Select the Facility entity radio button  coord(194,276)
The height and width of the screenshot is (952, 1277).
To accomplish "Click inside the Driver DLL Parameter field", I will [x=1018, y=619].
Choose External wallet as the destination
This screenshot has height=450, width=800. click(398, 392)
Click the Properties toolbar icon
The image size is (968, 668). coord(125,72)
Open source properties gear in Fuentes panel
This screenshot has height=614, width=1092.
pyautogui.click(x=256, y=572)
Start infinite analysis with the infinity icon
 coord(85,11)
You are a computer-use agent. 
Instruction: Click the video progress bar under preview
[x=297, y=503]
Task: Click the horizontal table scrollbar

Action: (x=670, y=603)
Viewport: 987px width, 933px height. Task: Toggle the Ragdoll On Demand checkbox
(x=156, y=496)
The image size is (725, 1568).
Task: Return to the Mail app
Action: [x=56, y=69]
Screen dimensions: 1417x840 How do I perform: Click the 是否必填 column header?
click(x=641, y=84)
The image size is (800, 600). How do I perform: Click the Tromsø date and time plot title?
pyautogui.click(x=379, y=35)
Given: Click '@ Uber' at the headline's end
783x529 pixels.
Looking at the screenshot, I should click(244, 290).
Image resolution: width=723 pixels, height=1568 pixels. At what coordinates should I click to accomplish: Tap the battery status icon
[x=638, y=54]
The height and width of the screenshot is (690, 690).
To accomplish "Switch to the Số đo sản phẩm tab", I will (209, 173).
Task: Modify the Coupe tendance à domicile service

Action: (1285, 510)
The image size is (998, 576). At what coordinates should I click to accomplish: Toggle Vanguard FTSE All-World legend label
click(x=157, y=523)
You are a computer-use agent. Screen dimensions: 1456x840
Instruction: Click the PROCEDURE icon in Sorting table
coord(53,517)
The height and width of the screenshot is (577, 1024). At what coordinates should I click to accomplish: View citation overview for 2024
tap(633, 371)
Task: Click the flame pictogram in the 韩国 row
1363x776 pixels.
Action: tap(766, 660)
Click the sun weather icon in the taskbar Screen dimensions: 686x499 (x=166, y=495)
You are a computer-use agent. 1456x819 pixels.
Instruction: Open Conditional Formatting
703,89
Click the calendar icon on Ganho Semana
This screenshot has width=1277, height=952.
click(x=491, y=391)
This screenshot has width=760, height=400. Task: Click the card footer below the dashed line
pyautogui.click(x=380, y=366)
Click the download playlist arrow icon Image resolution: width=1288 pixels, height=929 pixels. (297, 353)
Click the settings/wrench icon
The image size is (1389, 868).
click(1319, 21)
+---+
- **What is asked**
Can you rewrite every row above, renaming "Instruction" to "Command" and leaving everything else unchanged?

- **Solution for this task**
Select the Facility entity radio button  coord(194,276)
The height and width of the screenshot is (952, 1277).
To accomplish "Click inside the Driver DLL Parameter field", I will [x=1018, y=619].
Choose External wallet as the destination
This screenshot has height=450, width=800. click(398, 392)
Click the Properties toolbar icon
The image size is (968, 668). coord(125,72)
Open source properties gear in Fuentes panel
This screenshot has height=614, width=1092.
pyautogui.click(x=256, y=572)
Start infinite analysis with the infinity icon
 coord(85,11)
You are a computer-use agent. 
Command: Click the video progress bar under preview
[x=297, y=503]
Task: Click the horizontal table scrollbar

Action: (x=670, y=603)
Viewport: 987px width, 933px height. Task: Toggle the Ragdoll On Demand checkbox
(x=156, y=496)
The image size is (725, 1568).
Task: Return to the Mail app
Action: [x=56, y=69]
Screen dimensions: 1417x840 How do I perform: Click the 是否必填 column header?
click(x=641, y=84)
The image size is (800, 600). How do I perform: Click the Tromsø date and time plot title?
pyautogui.click(x=379, y=35)
Given: Click '@ Uber' at the headline's end
783x529 pixels.
Looking at the screenshot, I should click(244, 290).
Image resolution: width=723 pixels, height=1568 pixels. At what coordinates should I click to accomplish: Tap the battery status icon
[x=638, y=54]
The height and width of the screenshot is (690, 690).
To accomplish "Switch to the Số đo sản phẩm tab", I will (209, 173).
Task: Modify the Coupe tendance à domicile service

Action: (1285, 510)
The image size is (998, 576). At what coordinates should I click to accomplish: Toggle Vanguard FTSE All-World legend label
click(x=157, y=523)
You are a computer-use agent. Screen dimensions: 1456x840
Command: Click the PROCEDURE icon in Sorting table
coord(53,517)
The height and width of the screenshot is (577, 1024). At what coordinates should I click to accomplish: View citation overview for 2024
tap(633, 371)
Task: Click the flame pictogram in the 韩国 row
1363x776 pixels.
Action: tap(766, 660)
Click the sun weather icon in the taskbar Screen dimensions: 686x499 (x=166, y=495)
You are a computer-use agent. 1456x819 pixels.
Command: Open Conditional Formatting
703,89
Click the calendar icon on Ganho Semana
This screenshot has width=1277, height=952.
click(x=491, y=391)
This screenshot has width=760, height=400. Task: Click the card footer below the dashed line
pyautogui.click(x=380, y=366)
Click the download playlist arrow icon Image resolution: width=1288 pixels, height=929 pixels. (297, 353)
Click the settings/wrench icon
The image size is (1389, 868).
click(1319, 21)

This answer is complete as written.